We are now living in the future that Microsoft's researchers were asked to predict. In late 2015, Microsoft assembled sixteen of its top researchers and asked them to forecast what technology would look like in 2016 and beyond, spanning AI, cryptography, data science, and human-computer interaction. What makes this link compelling in May 2026 is that we can finally do a full retrospective scorecard — not on vague, safe predictions, but on specific claims made by named researchers with reputations on the line.
This kind of artifact is rare and valuable for several reasons:
- Calibration check on expert forecasting. The tech industry is saturated with predictions, but we almost never go back and grade them. This piece gives us a clean dataset: specific claims, specific timeframes, made by domain experts at one of the world's largest research labs. How well did they do? The answer tells us something important about how much weight we should give to expert technological forecasting in general.
- The AI predictions are the most interesting to revisit.
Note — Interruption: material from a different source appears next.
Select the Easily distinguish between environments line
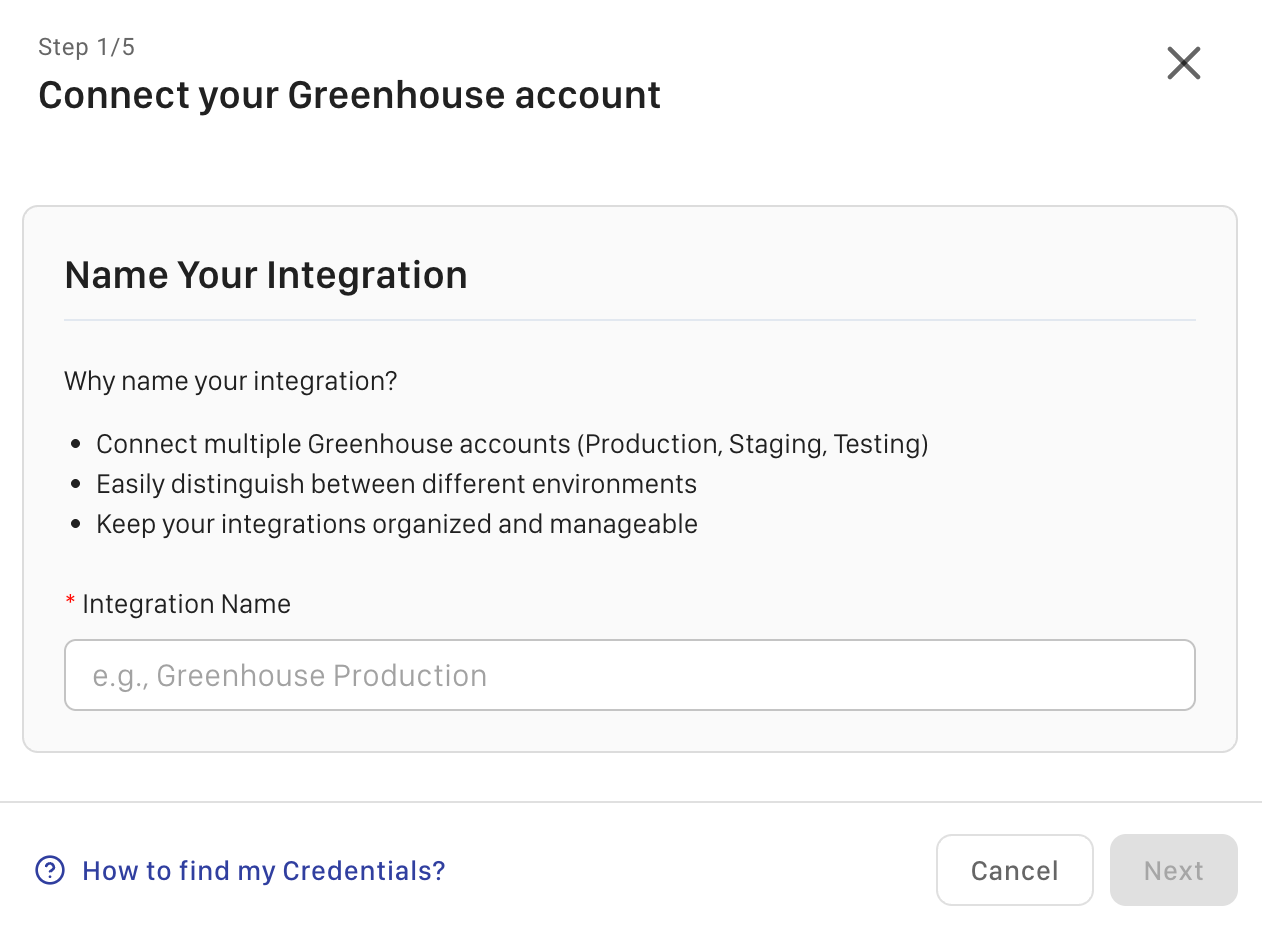The height and width of the screenshot is (932, 1262). tap(396, 484)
In 2015, deep learning was ascendant but the transformer architecture hadn't been published yet. GPT didn't exist. The concept of an LLM as a general-purpose reasoning tool was not on most researchers' radars. Whatever the Microsoft team predicted about AI almost certainly undershot what actually happened — and the specific ways they undershot reveal the blind spots that even top-tier researchers had about the trajectory of their own field.
- Cryptography and security predictions age differently. Unlike AI, where progress was explosive and nonlinear, advances in cryptography and formal verification tend to be more incremental and predictable. Comparing accuracy across domains within the same prediction exercise highlights which areas of computer science are fundamentally more forecastable than others.
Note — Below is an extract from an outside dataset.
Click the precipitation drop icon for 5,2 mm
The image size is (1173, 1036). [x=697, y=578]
- It's a mirror for our own predictions. Right now, every major lab is making bold claims about AGI timelines, robotics breakthroughs, and quantum computing. Reading what smart people got wrong a decade ago is a useful exercise in epistemic humility before we take today's forecasts at face value.
The piece is also a snapshot of Microsoft Research's priorities before the Satya Nadella-era OpenAI partnership reshaped the company's entire AI strategy. It captures a moment when Microsoft's AI ambitions were still largely academic rather than product-driven, making it a subtle piece of corporate history as well.